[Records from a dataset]
■ ■ ■ ■

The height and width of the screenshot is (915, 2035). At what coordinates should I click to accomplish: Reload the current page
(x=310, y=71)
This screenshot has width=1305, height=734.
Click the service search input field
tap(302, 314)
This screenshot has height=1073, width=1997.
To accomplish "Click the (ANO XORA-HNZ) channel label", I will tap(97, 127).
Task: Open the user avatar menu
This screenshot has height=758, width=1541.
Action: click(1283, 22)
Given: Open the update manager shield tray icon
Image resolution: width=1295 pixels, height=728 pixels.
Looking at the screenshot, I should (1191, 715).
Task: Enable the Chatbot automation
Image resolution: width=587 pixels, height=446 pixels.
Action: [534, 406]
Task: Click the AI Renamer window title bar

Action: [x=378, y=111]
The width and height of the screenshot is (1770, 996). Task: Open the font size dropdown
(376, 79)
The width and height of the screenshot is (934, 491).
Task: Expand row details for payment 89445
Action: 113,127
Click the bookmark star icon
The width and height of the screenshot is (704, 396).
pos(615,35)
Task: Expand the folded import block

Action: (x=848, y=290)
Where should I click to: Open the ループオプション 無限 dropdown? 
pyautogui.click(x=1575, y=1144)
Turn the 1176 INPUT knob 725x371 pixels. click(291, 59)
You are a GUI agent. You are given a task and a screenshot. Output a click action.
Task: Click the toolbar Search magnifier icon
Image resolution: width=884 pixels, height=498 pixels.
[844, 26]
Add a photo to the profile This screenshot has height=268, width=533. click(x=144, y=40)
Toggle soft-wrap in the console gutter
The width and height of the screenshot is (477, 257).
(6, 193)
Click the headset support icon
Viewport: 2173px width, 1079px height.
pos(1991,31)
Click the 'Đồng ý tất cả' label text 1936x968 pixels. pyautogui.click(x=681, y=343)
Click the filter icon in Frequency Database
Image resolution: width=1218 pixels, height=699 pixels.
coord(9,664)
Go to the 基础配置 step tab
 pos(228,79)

■ ■ ■ ■

*ASSIGNMENT*. In full and without alteration, transcribe the entries above.

*EXERCISE RESULT*.
The height and width of the screenshot is (915, 2035). At what coordinates should I click to accomplish: Reload the current page
(x=310, y=71)
This screenshot has width=1305, height=734.
Click the service search input field
tap(302, 314)
This screenshot has height=1073, width=1997.
To accomplish "Click the (ANO XORA-HNZ) channel label", I will tap(97, 127).
Task: Open the user avatar menu
This screenshot has height=758, width=1541.
Action: click(1283, 22)
Given: Open the update manager shield tray icon
Image resolution: width=1295 pixels, height=728 pixels.
Looking at the screenshot, I should (1191, 715).
Task: Enable the Chatbot automation
Image resolution: width=587 pixels, height=446 pixels.
Action: [534, 406]
Task: Click the AI Renamer window title bar

Action: [x=378, y=111]
The width and height of the screenshot is (1770, 996). Task: Open the font size dropdown
(376, 79)
The width and height of the screenshot is (934, 491).
Task: Expand row details for payment 89445
Action: 113,127
Click the bookmark star icon
The width and height of the screenshot is (704, 396).
pos(615,35)
Task: Expand the folded import block

Action: (x=848, y=290)
Where should I click to: Open the ループオプション 無限 dropdown? 
pyautogui.click(x=1575, y=1144)
Turn the 1176 INPUT knob 725x371 pixels. click(291, 59)
You are a GUI agent. You are given a task and a screenshot. Output a click action.
Task: Click the toolbar Search magnifier icon
Image resolution: width=884 pixels, height=498 pixels.
[844, 26]
Add a photo to the profile This screenshot has height=268, width=533. click(x=144, y=40)
Toggle soft-wrap in the console gutter
The width and height of the screenshot is (477, 257).
(6, 193)
Click the headset support icon
Viewport: 2173px width, 1079px height.
pos(1991,31)
Click the 'Đồng ý tất cả' label text 1936x968 pixels. pyautogui.click(x=681, y=343)
Click the filter icon in Frequency Database
Image resolution: width=1218 pixels, height=699 pixels.
coord(9,664)
Go to the 基础配置 step tab
 pos(228,79)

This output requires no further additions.